I was working on some F# code and I was working on a function to return a random string from a set of strings. Let's say I had something like this:
open System
let a = [|"a";"b";"c";"d"|]
let rstring (arr:string[]) =
let r = new Random()
arr.[r.Next(0,3)]
let resultstring = rstring a;;
My question is this: My understanding of the notion of functional programming is that if a given function has the same input each time it should always return the same output. So in this particular case is returning a different string each time a "side effect"? I'm just curious.
If this is a duplicate question, just point me to the original and I'll close this. I'm not sure what search string I would 开发者_C百科use to find any questions related to this one.
EDIT: Thanks for all the information everyone. It seems that I conflated the concepts of referential transparency and the lack of side-effects. So, thanks all for setting me straight on the difference and thanks for your answers.
Yes.
The only way that a function can return different values from the same input is via side effects. Other people may claim otherwise, but they are wrong.
(You can claim that 'reading the system time' (which is clearly based on effects) is not an effect. By this definition, it's not a side-effect. But that definition is not useful, since the only reason people "care" about side-effects is because they affect referential transparency. In other words, referential transparency is the only thing that matters, and this function is clearly not referentially transparent.)
"Side effect" means that some state is changed by the function, not that the return value differs. In your case, the function is doing both - it is changing the state of the PRNG and return a different value.
Edit:
I'll also add that if a function always returns the same value for a given input it is called idempotent. Also "side effect" includes functions that read from an external state. For example:
int global = 0;
int function()
{
return global;
}
has side effects.
It's ok for a function to be non-determinate. That is not a side-effect. A side-effect would be if it somehow changed the state of the program in addition to returning a value. I would say that both side-effects and non-determinism are ways that functions in functional programming differ from mathematical functions.
Ignoring implementation details of the random generator(which in practice requires side effects, and in theory doesn't have to), then this function is side effect free but not pure.
Basically imagine the function call to be an oracle machine that returns random numbers based entirely on nothing. There is a proof somewhere that says you can't do this, but for the time being just imagine it to be so.
If you treat a PRNG function as this oracle machine that gives you a random number each time you ask for it, hen it is side-effect free and impure, and the function inherits that.
The type of side effect that doesn't violate referential transparency is sometimes referred to as a "soft side effect" sine it doesn't alter the behavior of the program(note:before you tell me that reading the time changes the behavior of the number generated, the specification of the function call says that the function returns a random number. Reading the time clock is an implementation detail of getting that specification to work.
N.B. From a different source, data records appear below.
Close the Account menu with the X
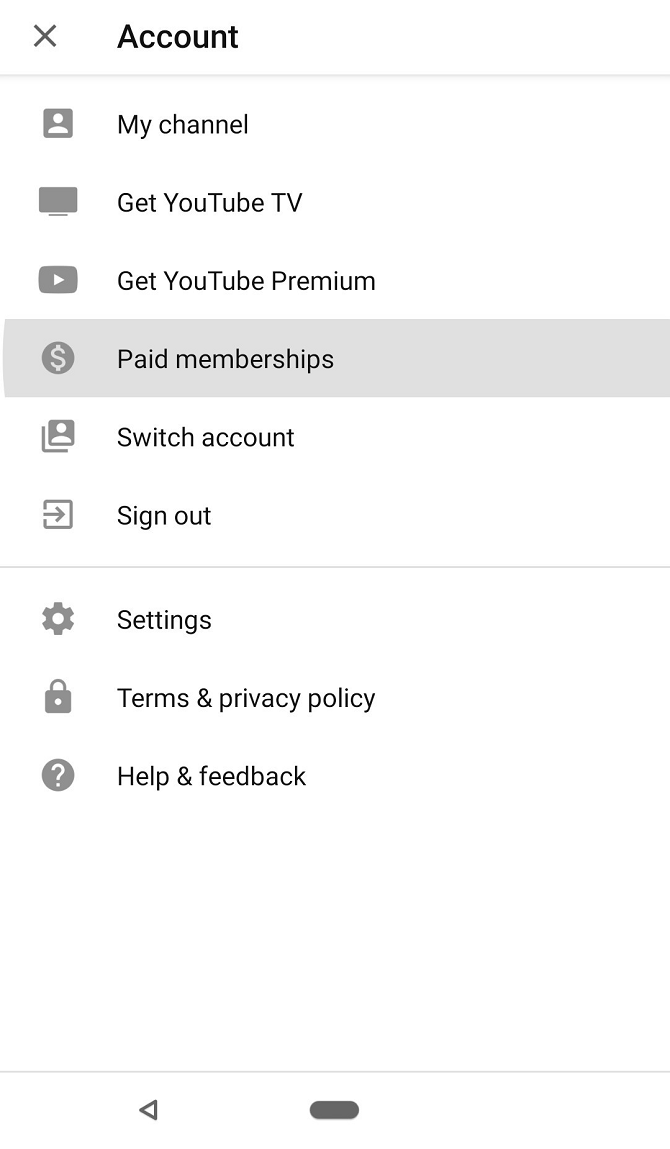The height and width of the screenshot is (1149, 670). coord(44,35)
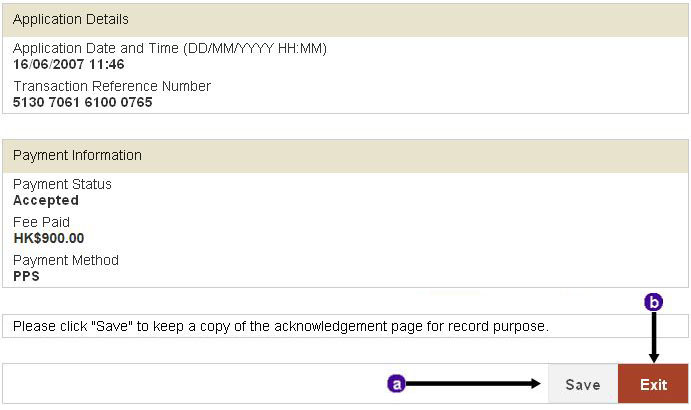Click the Save button
The height and width of the screenshot is (410, 691).
click(583, 384)
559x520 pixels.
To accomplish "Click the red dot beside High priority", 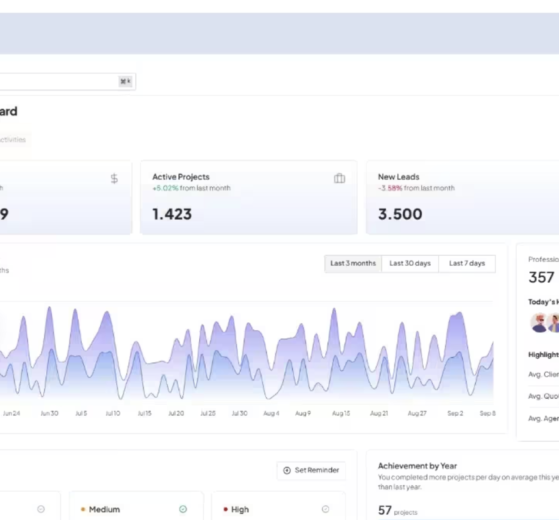I will tap(225, 509).

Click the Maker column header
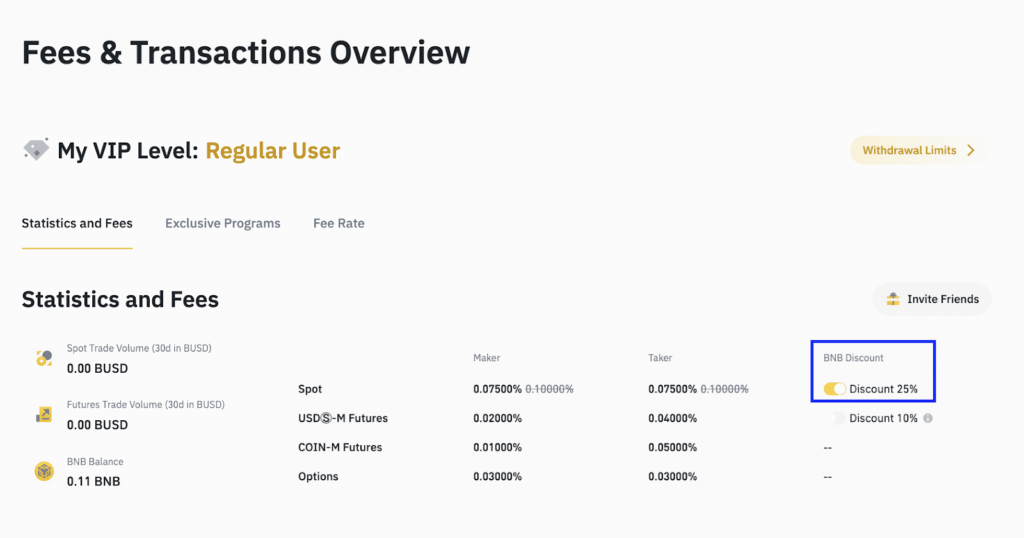(487, 357)
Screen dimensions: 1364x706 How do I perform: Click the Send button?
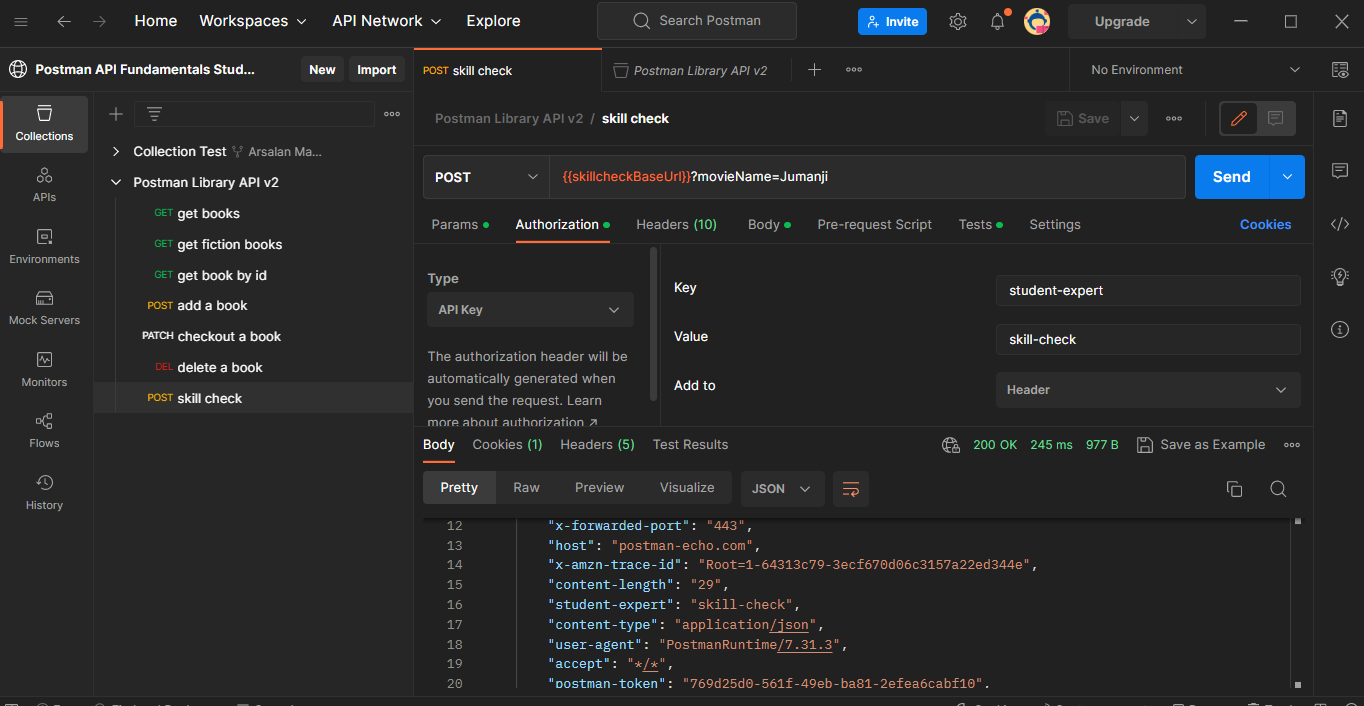click(x=1231, y=176)
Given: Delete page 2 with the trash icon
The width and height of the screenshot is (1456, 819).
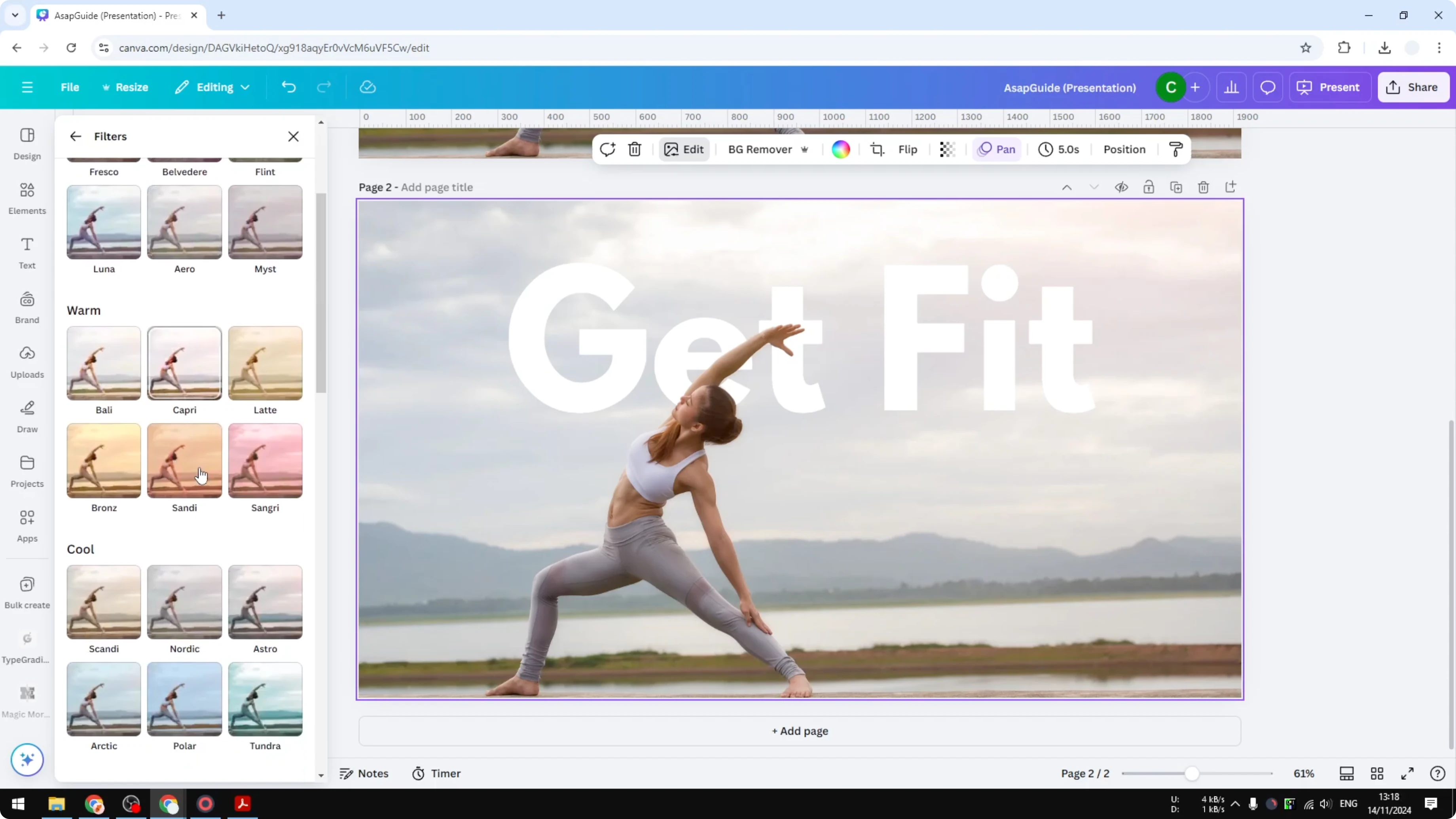Looking at the screenshot, I should click(x=1203, y=187).
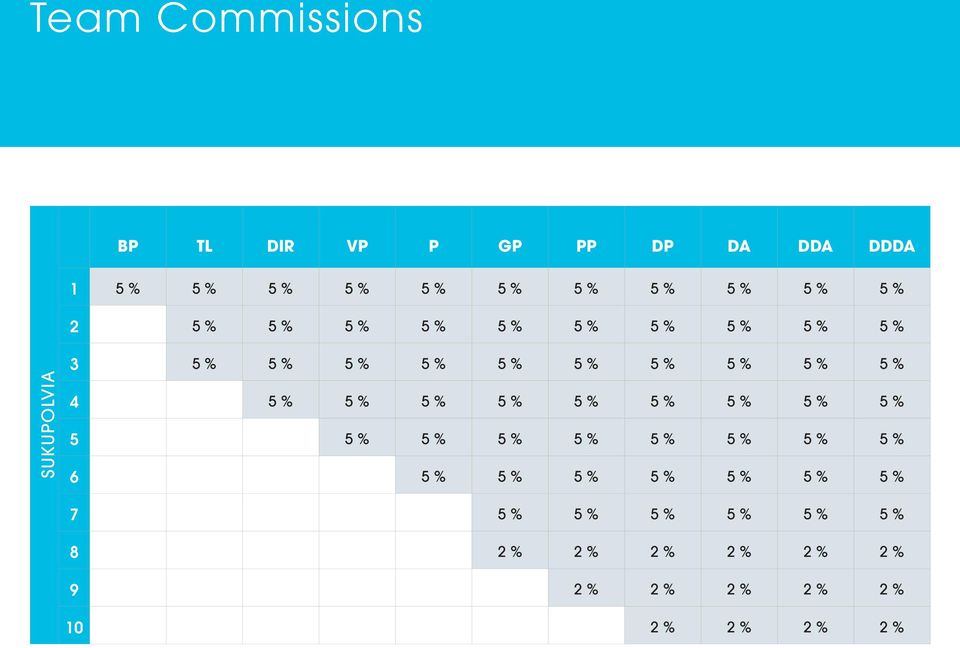Screen dimensions: 960x648
Task: Click row number 10 label
Action: pyautogui.click(x=74, y=627)
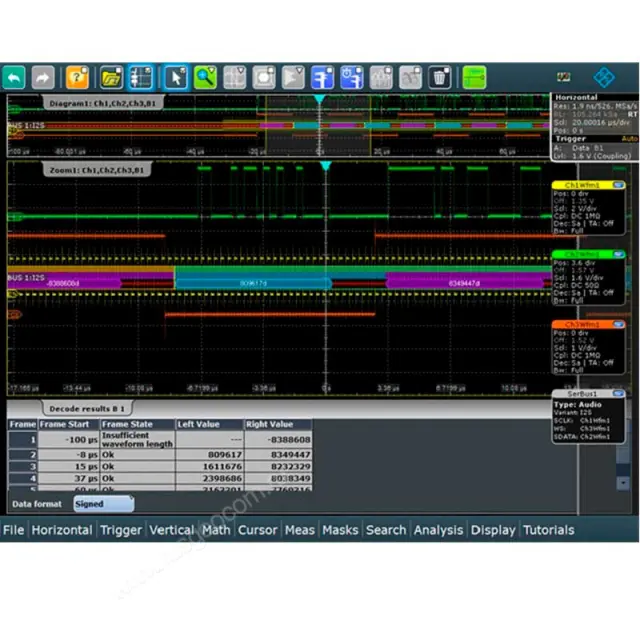
Task: Click the cyan trigger position marker in zoom
Action: click(x=324, y=165)
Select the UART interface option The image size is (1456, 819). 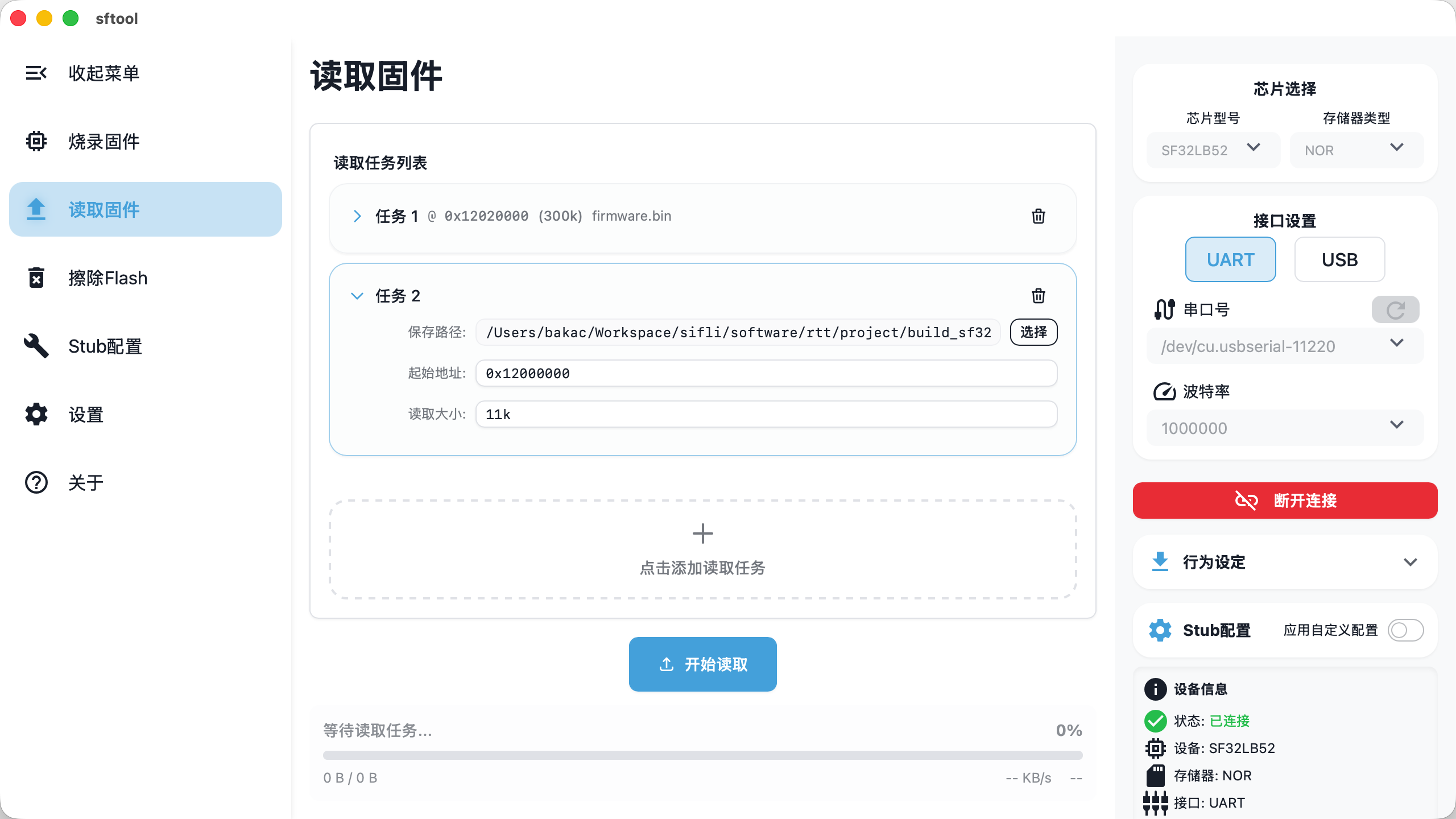1230,259
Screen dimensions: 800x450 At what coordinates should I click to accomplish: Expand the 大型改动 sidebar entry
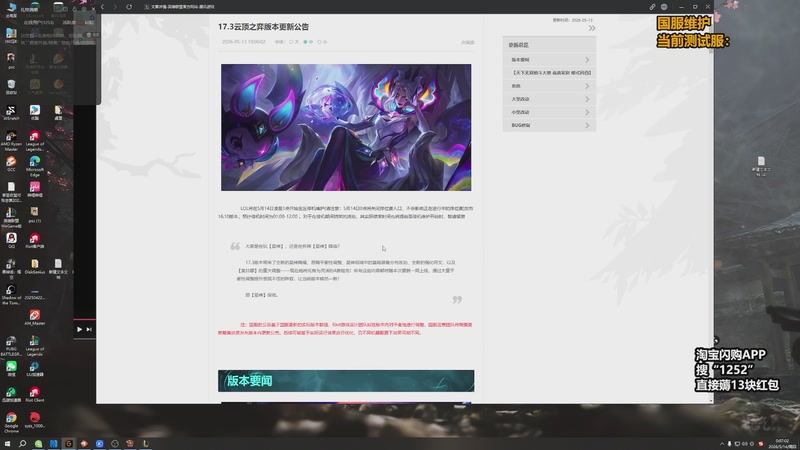pyautogui.click(x=549, y=99)
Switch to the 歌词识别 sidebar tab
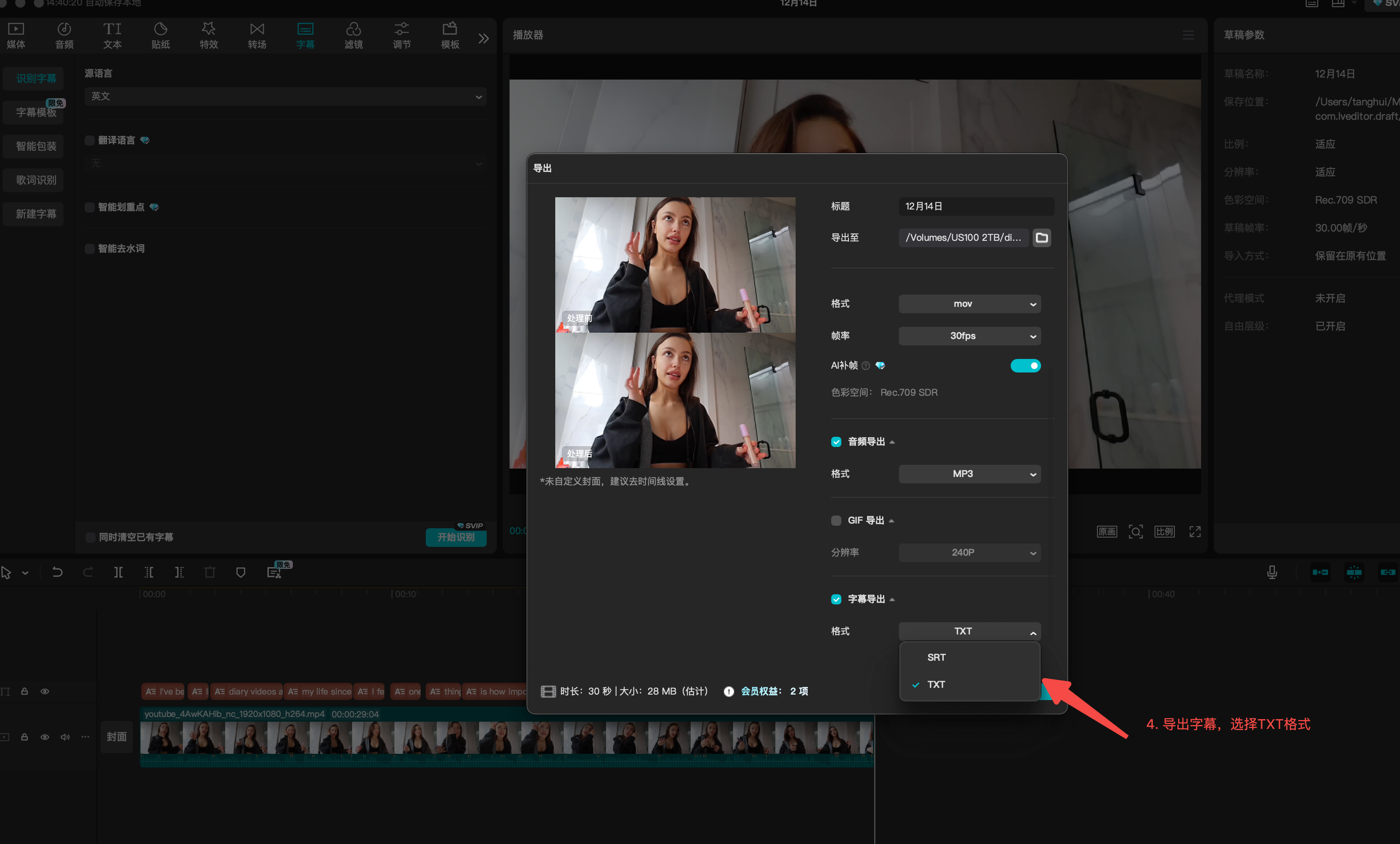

Changing the time clock(except under extremely degenerate circumstances) does not alter the fact that the function returns a psuedo random number, since the specification doesn't detail what that number is.
The classic example of a soft side effect is logging, since programs usually don't inspect their logs and alter behavior based on it.
If you wanted to do this in a functionally pure way you would have to implement a state monad.
http://fsharpcode.blogspot.com/2008/12/f-state-monad-type-state-state-state-of.html
Basically take that, make you state a random number generator and the 'a an int, and then your control flow will isolate the impurity to a single function and creates a hard order on the sequencing.
There is really no point to doing this in F#, as having impure functions doesn't really cause problems(having functions with side effects on the other hand, does).
Of course that monad is impure, but it isolates the impurity nicely.
I don't believe your example would be considered a side effect.